The direct upstream and downstream signaling pathways of ALK are still unclear. Further exploration of its molecular mechanism of tumorigenesis is of great benefit in solving the problem of targeted drug therapy for ALK-positive lung cancer. We initially found that: 1) ALK directly phosphorylated tumor-associated protein kinase TOPK at Y74; 2) TOPK was highly expressed in ALK-positive lung cancer patients; 3) ALK was interacted with TOPK; 4) The phosphorylation of TOPK by ALK promoted cell proliferation and colony formation of lung cancer. Thus, we hypothesize that: The phosphorylation of TOPK by ALK promotes the tumorigenesis of ALK-positive lung cancer, and the following study would be performed to: 1) confirm that ALK interacts with TOPK, phosphorylates and activates TOPK at the Y74 site in vitro and in vivo; 2) identify that the phosphorylation of TOPK by ALK promotes tumorigenesis of lung cancer ex vivo and in vivo; 3) explore the substrates of TOPK and downstream signaling pathways by SILAC Quantitative Phosphorylation Proteomics, and confirm the analysis results in cell lines; 4) collect the clinical tissue samples, detect the expression level of TOPK and p-TOPK(Y74) and analyze their correlation with the prognosis of patients. This study will reveal the ALK-TOPK signaling pathway in ALK-positive lung cancer and may provide a new strategy for its molecular targeted therapy.

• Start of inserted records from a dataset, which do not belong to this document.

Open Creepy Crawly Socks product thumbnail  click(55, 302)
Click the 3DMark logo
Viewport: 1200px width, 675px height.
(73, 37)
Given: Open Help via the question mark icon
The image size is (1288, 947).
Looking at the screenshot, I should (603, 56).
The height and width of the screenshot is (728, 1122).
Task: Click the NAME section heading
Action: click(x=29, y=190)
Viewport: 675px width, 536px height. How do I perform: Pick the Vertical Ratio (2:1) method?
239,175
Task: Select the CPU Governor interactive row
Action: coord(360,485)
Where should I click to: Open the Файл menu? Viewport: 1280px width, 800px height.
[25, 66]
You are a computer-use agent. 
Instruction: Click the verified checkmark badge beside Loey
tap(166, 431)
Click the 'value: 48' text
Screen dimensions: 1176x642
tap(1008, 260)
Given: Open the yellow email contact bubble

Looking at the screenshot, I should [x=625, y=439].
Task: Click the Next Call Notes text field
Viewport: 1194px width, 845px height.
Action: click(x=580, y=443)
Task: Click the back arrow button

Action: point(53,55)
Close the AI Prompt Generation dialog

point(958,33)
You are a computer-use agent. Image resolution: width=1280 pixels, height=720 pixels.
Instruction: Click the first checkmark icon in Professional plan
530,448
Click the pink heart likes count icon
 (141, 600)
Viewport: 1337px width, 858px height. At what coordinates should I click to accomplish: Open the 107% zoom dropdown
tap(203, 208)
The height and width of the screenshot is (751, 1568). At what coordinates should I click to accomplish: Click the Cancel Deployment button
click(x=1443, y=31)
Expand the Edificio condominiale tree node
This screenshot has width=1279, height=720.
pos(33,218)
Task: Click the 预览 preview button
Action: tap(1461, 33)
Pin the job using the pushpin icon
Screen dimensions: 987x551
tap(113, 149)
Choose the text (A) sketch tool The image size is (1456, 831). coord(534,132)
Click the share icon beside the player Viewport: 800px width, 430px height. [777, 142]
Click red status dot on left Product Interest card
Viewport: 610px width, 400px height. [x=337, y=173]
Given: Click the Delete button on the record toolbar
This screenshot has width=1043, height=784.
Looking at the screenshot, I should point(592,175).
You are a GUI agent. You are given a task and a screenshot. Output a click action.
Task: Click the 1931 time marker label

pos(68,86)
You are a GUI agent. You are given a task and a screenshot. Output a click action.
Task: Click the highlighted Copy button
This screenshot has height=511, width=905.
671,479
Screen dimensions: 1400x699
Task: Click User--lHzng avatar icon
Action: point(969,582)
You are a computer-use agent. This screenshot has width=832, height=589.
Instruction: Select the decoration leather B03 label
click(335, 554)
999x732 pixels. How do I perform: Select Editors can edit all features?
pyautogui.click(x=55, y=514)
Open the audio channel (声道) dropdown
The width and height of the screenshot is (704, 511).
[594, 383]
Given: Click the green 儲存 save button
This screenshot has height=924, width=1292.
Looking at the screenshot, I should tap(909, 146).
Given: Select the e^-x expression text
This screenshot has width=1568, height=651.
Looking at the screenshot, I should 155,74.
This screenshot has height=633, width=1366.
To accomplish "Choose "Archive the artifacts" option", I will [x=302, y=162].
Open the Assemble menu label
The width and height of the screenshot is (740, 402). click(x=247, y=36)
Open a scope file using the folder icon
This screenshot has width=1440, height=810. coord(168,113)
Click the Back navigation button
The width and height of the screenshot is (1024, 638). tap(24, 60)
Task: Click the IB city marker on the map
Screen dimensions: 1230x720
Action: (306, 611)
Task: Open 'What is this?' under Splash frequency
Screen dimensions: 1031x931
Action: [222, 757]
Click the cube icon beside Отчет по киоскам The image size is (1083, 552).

ALK直接上下游信号通路尚不清楚，进一步探索其导致肿瘤发生的分子机制对解决ALK阳性肺癌靶向药物治疗问题大有裨益。我们初步发现：1）ALK直接在Y74位点磷酸化肿瘤相关蛋白激酶TOPK；2）ALK阳性肺癌患者TOPK的表达高；3）ALK与TOPK相互作用；4）ALK磷酸化TOPK促进肺癌细胞的增殖和克隆形成。由此，我们提出假说“ALK磷酸化TOPK促进ALK阳性肺癌发生”，拟进行以下研究证实并探讨机制：1）体内外证实ALK与TOPK相互作用，且ALK在Y74位点磷酸化激活TOPK；2）细胞模型和动物模型证实ALK磷酸化TOPK促进肺癌的发生；3）SILAC标记技术探讨ALK-TOPK调控的下游信号分子及通路；4）扩大临床样本量，检测分析TOPK及p-TOPK（Y74）的表达与ALK阳性肺癌预后的相关性。这一研究将阐明ALK-TOPK信号通路促进肺癌发生的机制，为其分子靶向治疗提供新的策略。

TOPK是潜在的肿瘤治疗靶标，然而其在ALK阳性非小细胞肺癌中的作用尚未报道。本项目研究发现TOPK在ALK阳性非小细胞肺癌患者中高表达；体外激酶实验筛选到ALK是TOPK直接上游激酶，同时我们在体内外证实ALK可在Y74位点磷酸化TOPK，增强TOPK的稳定性促进肺癌细胞发生；本研究还证实抑制TOPK增强肺癌细胞对ALK靶向药艾乐替尼的敏感性，并且联用艾乐替尼和HI-032（TOPK抑制剂）可抑制ALK阳性非小细胞肺癌细胞的生长，促进其凋亡。本研究揭示了新的ALK-TOPK信号通路，联用二者抑制剂将为增强ALK阳性非小细胞肺癌的靶向治疗敏感性提供新的线索。